_Exercise task:_ Lay out every line of the entries below as a numbered list, leaving out blank lines and the pictures.
— BEGIN Provided data —
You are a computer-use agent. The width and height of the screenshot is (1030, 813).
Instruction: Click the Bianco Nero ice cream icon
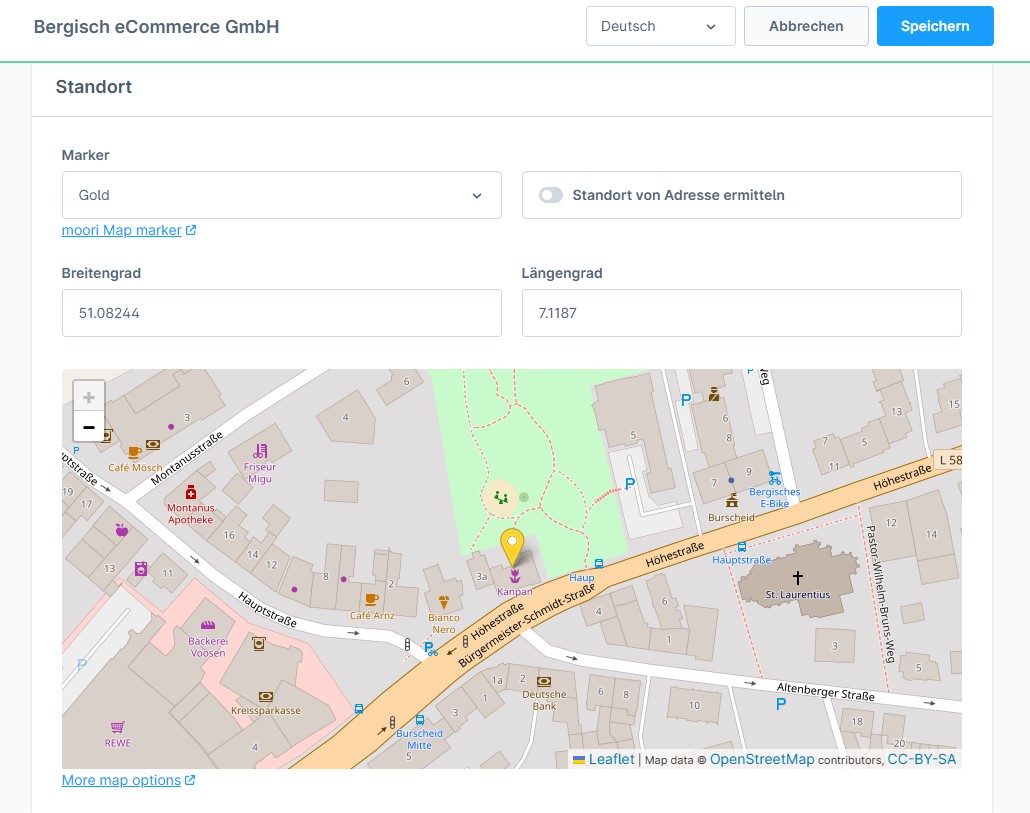click(x=444, y=602)
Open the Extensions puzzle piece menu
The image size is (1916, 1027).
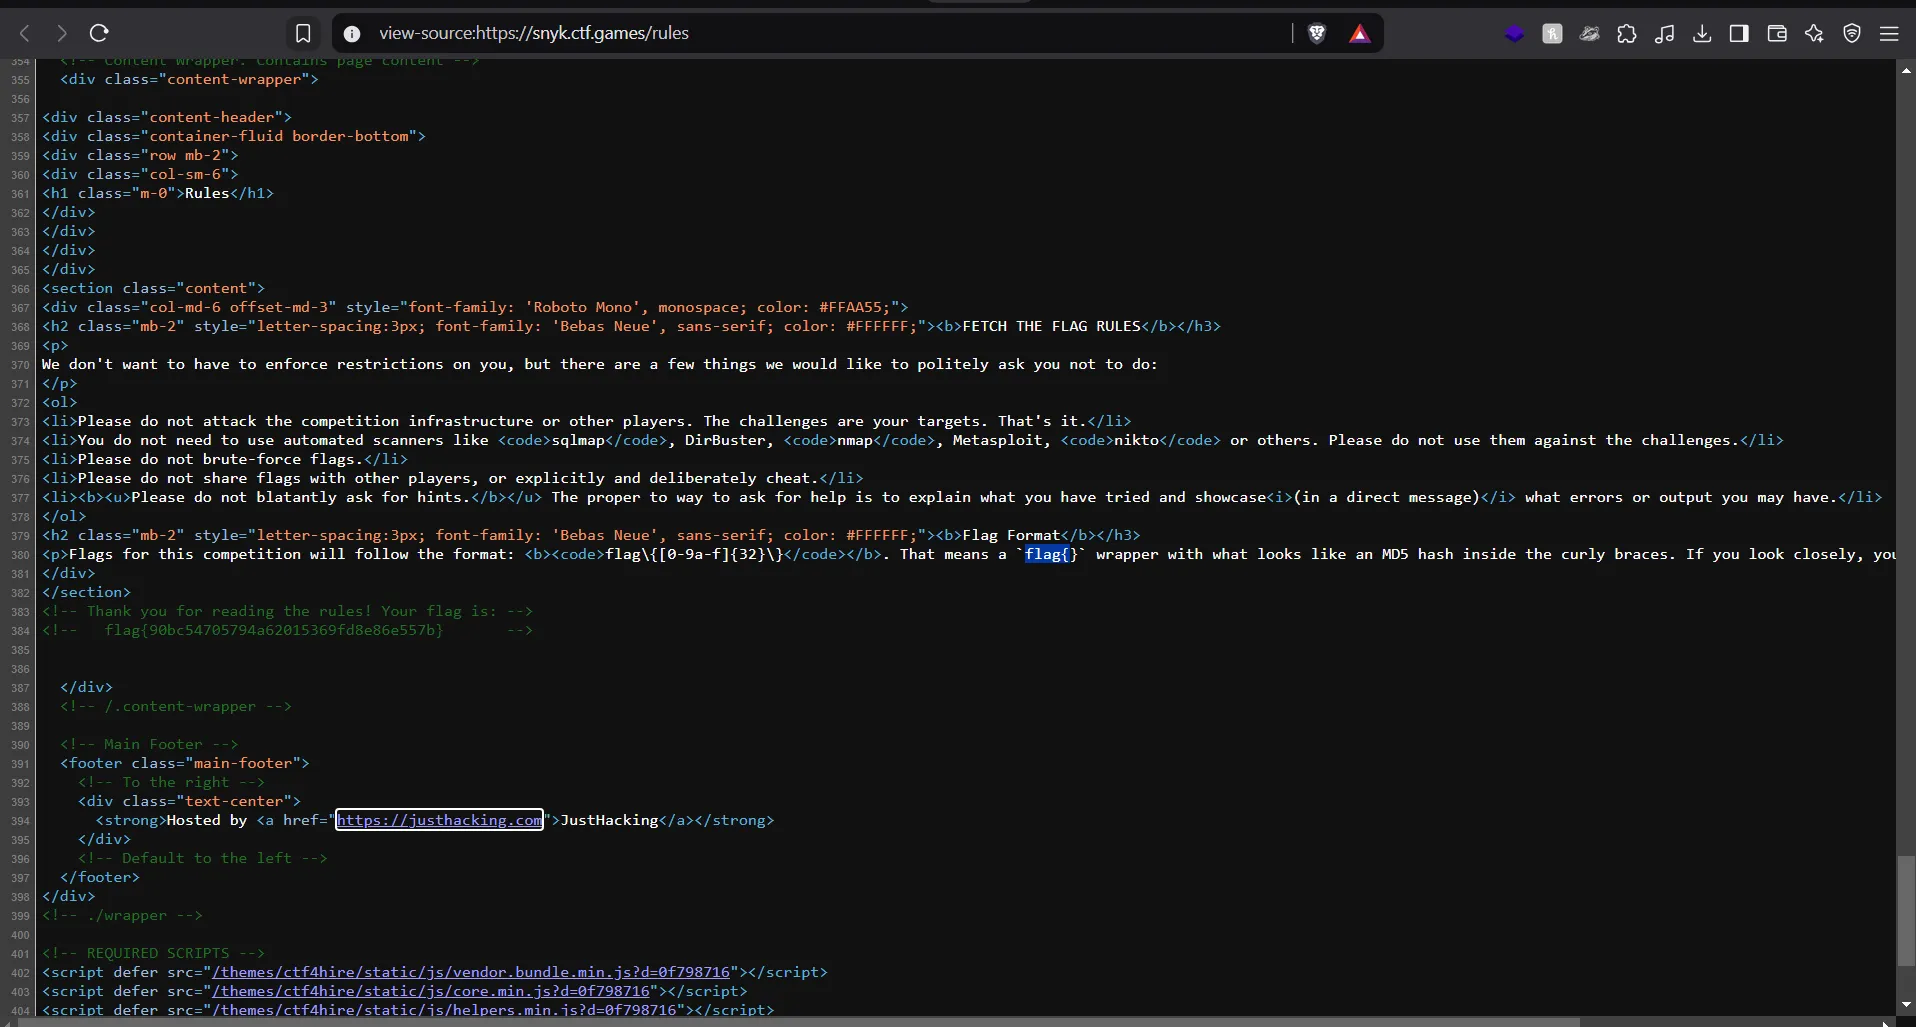pyautogui.click(x=1627, y=33)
— END Provided data —
_Output for this task:_
1. You are a computer-use agent. The width and height of the screenshot is (1030, 813).
2. Instruction: Click the Bianco Nero ice cream icon
3. click(x=444, y=602)
4. Open the Extensions puzzle piece menu
5. The image size is (1916, 1027).
6. pyautogui.click(x=1627, y=33)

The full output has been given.